START Records to process
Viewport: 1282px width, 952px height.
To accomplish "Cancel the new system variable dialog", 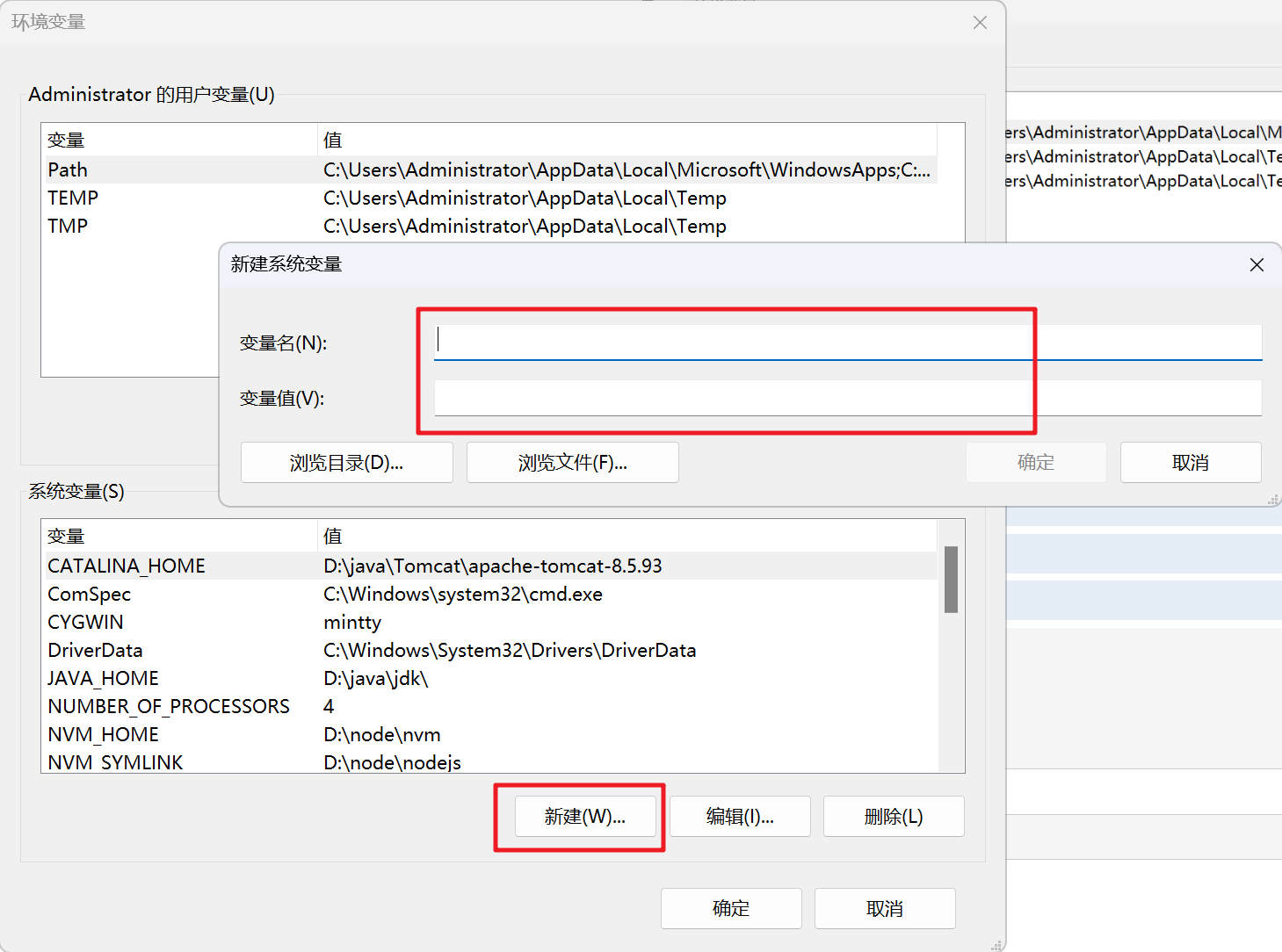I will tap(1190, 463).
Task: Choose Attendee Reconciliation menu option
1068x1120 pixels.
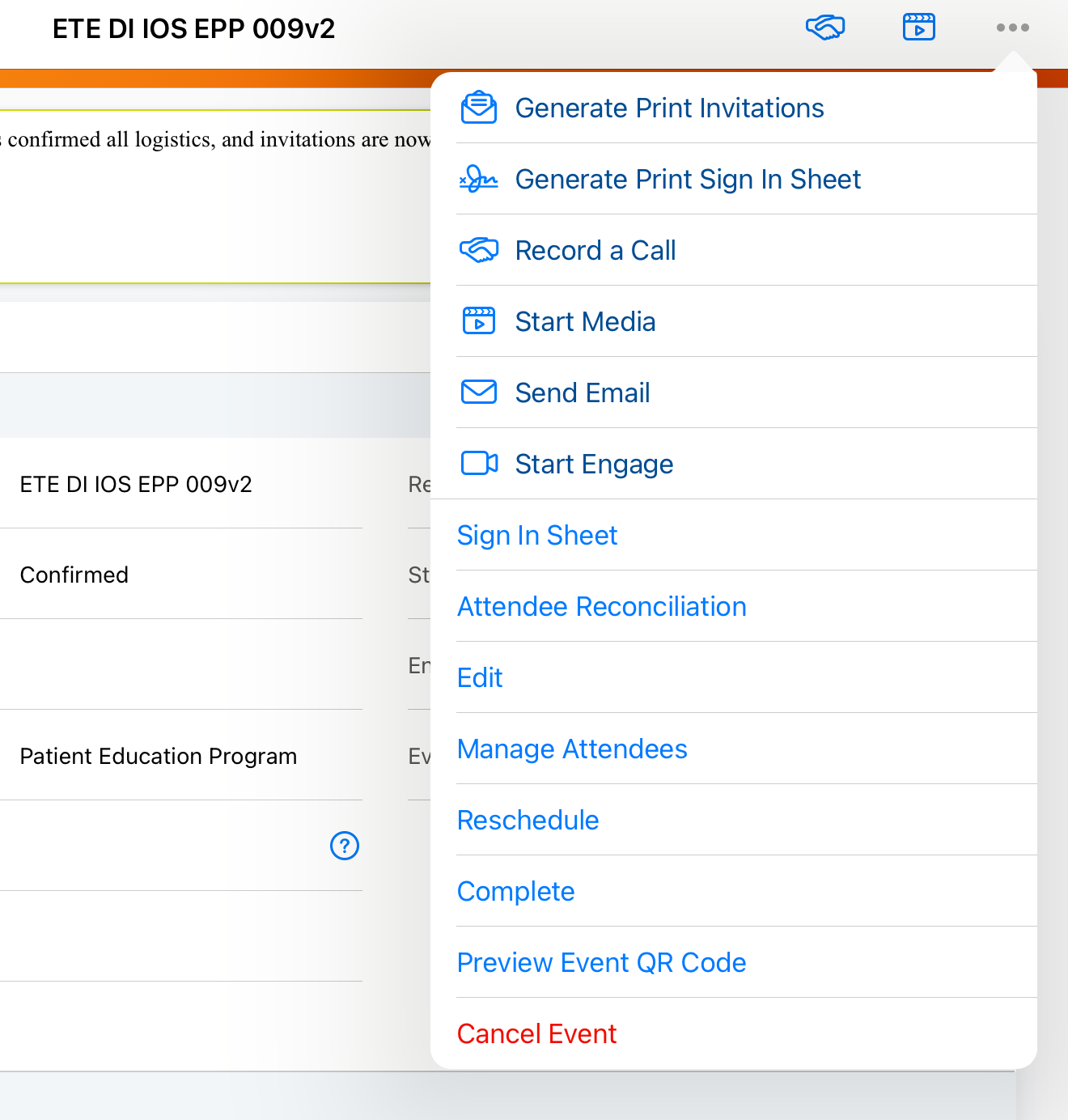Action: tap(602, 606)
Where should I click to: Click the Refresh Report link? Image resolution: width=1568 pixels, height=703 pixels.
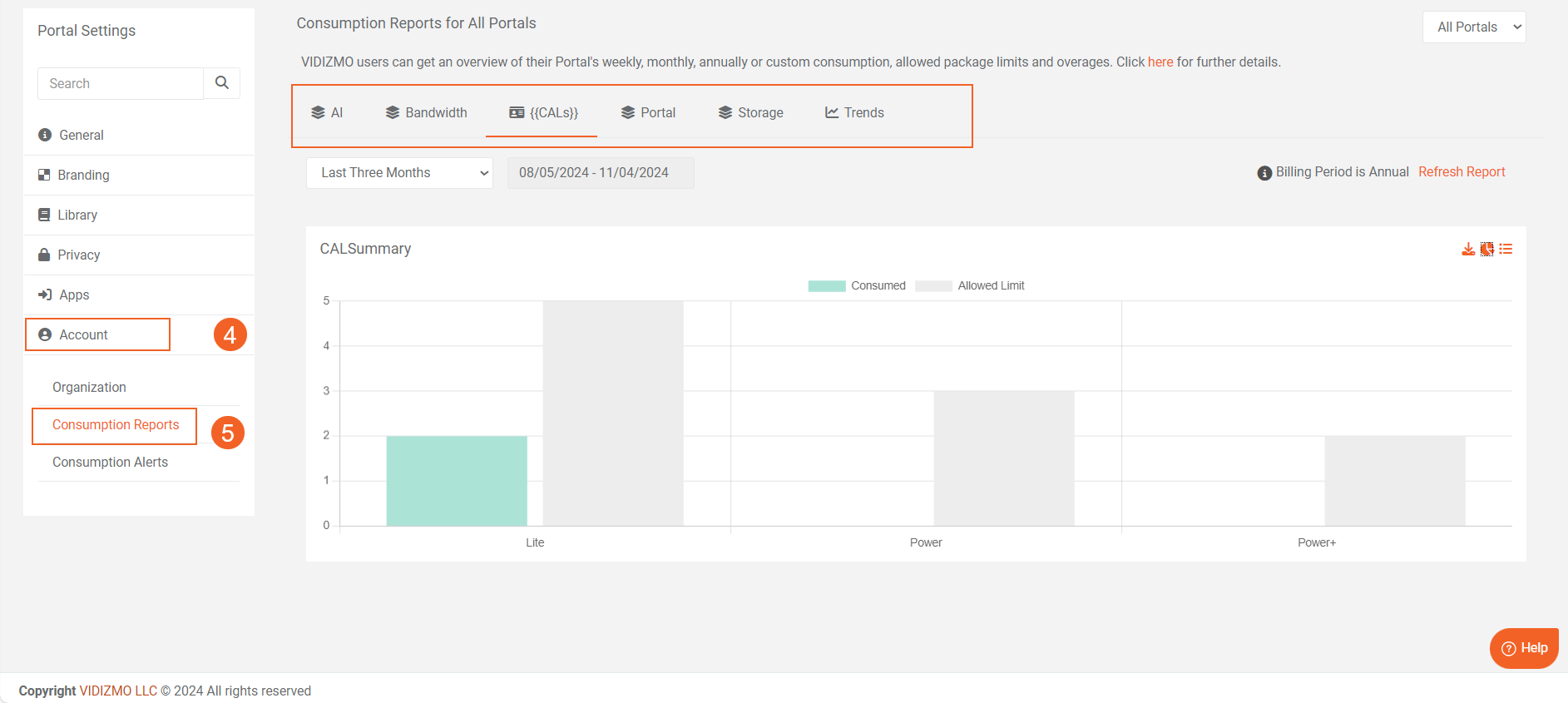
END Records to process
(Directions) Your reply should hold only the lines from the one that contains "Task: Choose Attendee" through the last line of the records above, exact and complete, and no pictures.

(Result of this exercise)
Task: Choose Attendee Reconciliation menu option
1068x1120 pixels.
Action: tap(602, 606)
Where should I click to: Click the Refresh Report link? Image resolution: width=1568 pixels, height=703 pixels.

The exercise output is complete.